Goal of the exercise.
Once the line with "Open the Open Sans Light font dropdown" is found, write it out along with every line after it, exactly, up to the last line of the entries below. Exclude pictures.

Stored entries
BEGIN
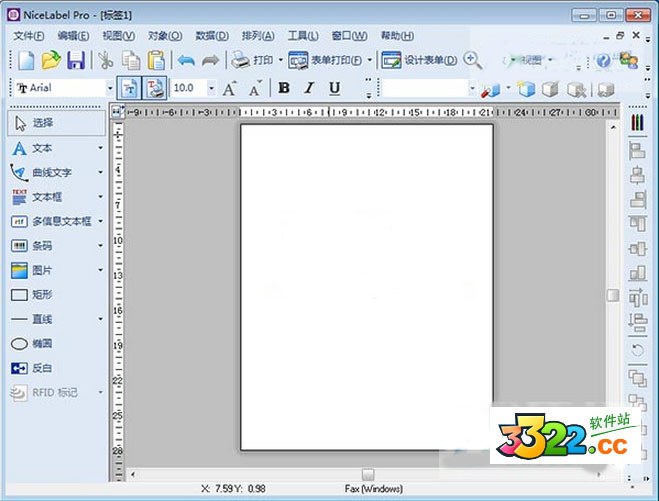Screen dimensions: 659x501
Task: Open the font size 10.0 dropdown
Action: (211, 88)
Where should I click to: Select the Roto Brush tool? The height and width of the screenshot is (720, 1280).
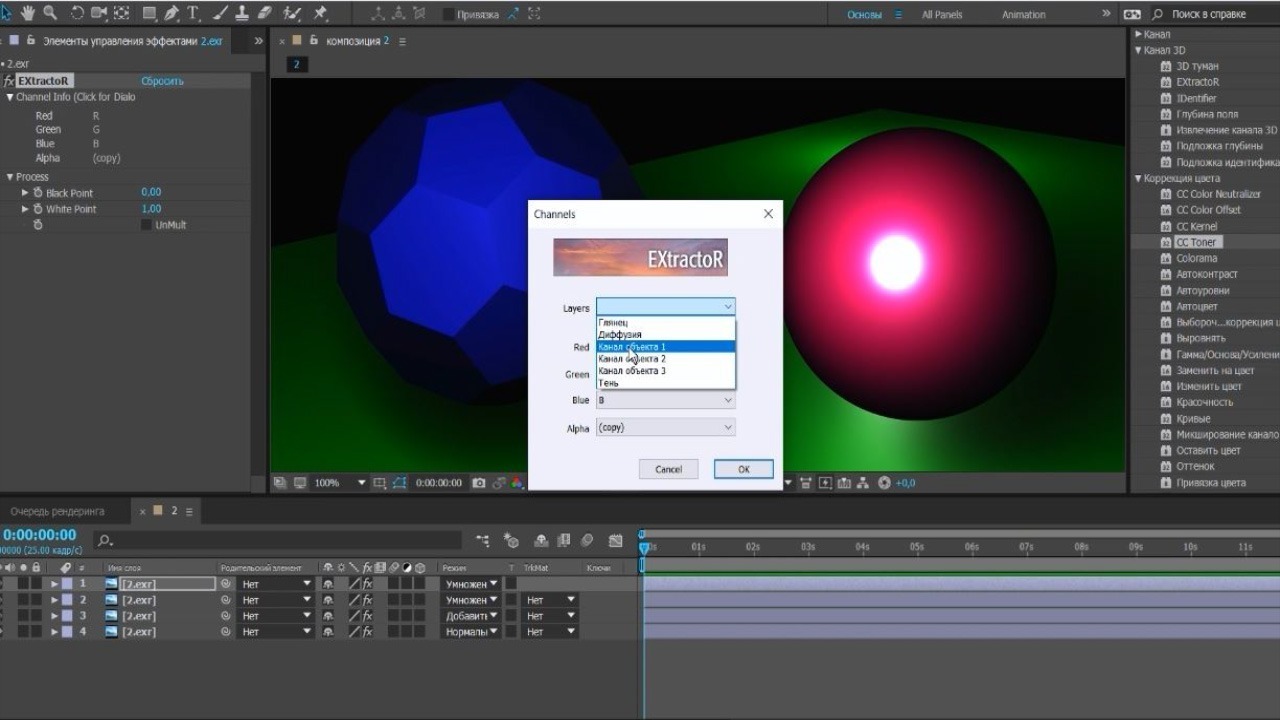(x=292, y=13)
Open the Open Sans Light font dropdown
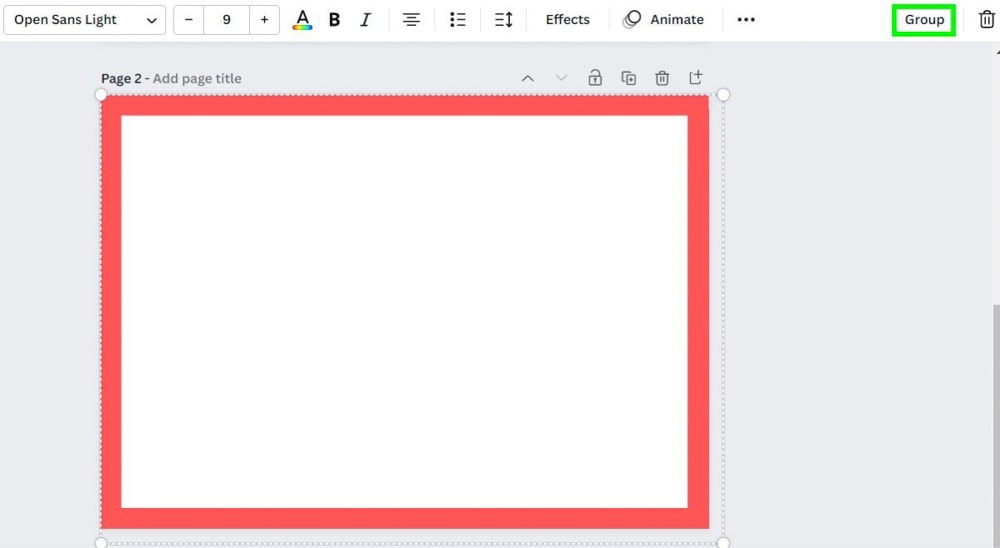1000x548 pixels. 85,20
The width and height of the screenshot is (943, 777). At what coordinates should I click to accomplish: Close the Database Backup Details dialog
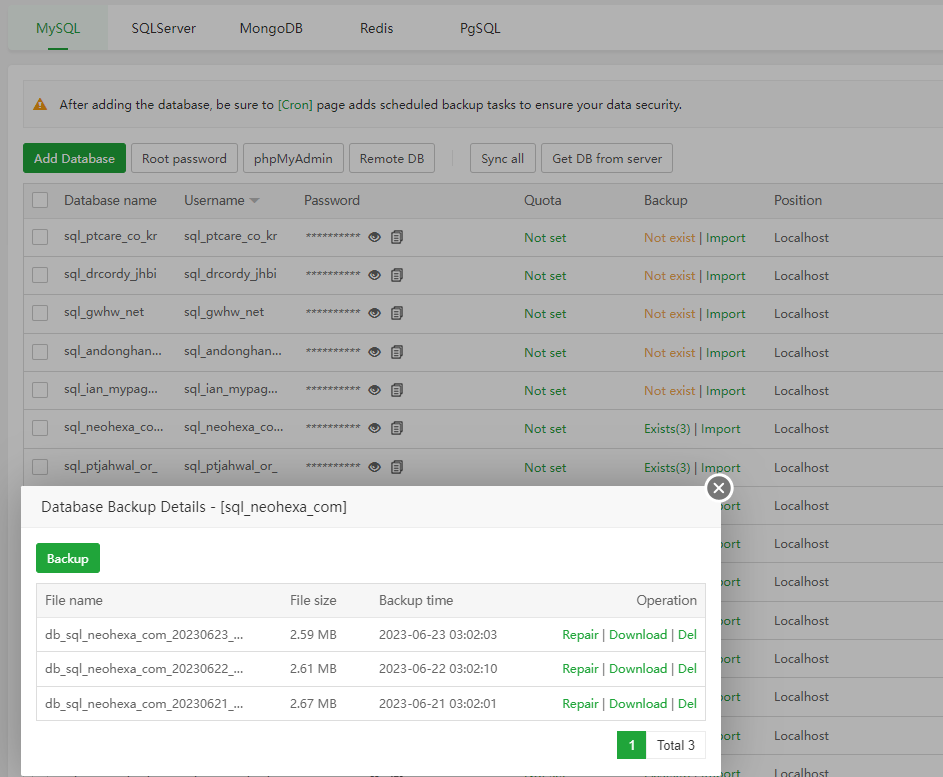point(719,488)
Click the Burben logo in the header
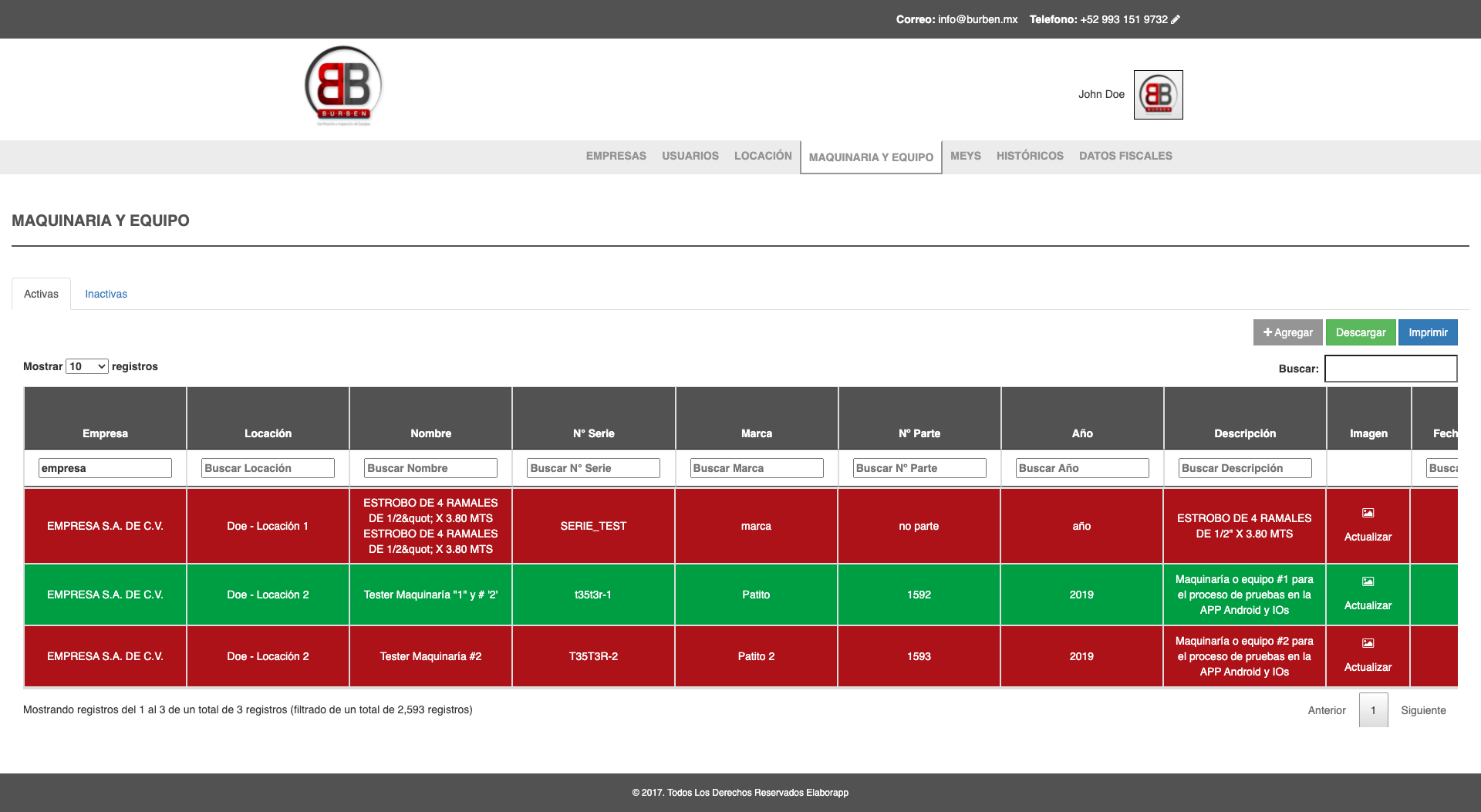 pyautogui.click(x=343, y=86)
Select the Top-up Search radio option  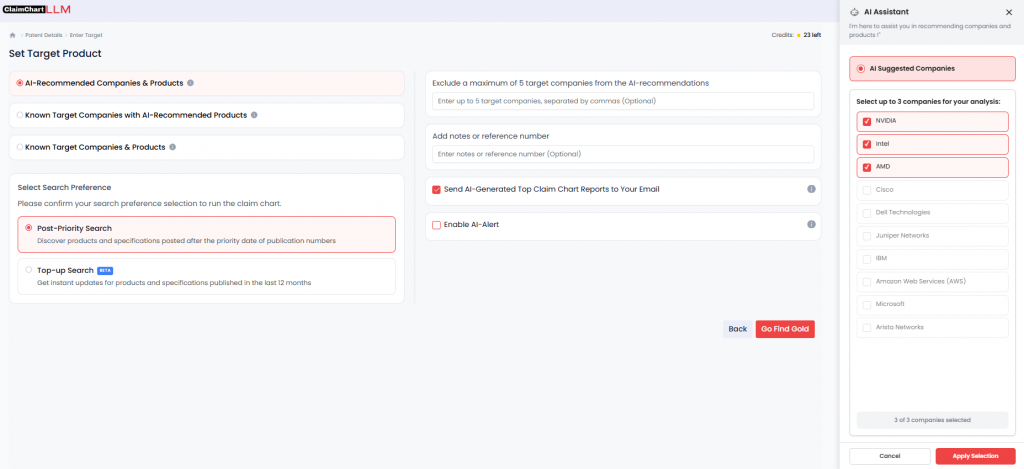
END
Solution to the problem.
Open the Open Sans Light font dropdown
1000x548 pixels. 85,20
The width and height of the screenshot is (943, 777). At what coordinates should I click to accomplish: Close the Database Backup Details dialog
point(719,488)
Click the Burben logo in the header
 pyautogui.click(x=343, y=86)
Select the Top-up Search radio option  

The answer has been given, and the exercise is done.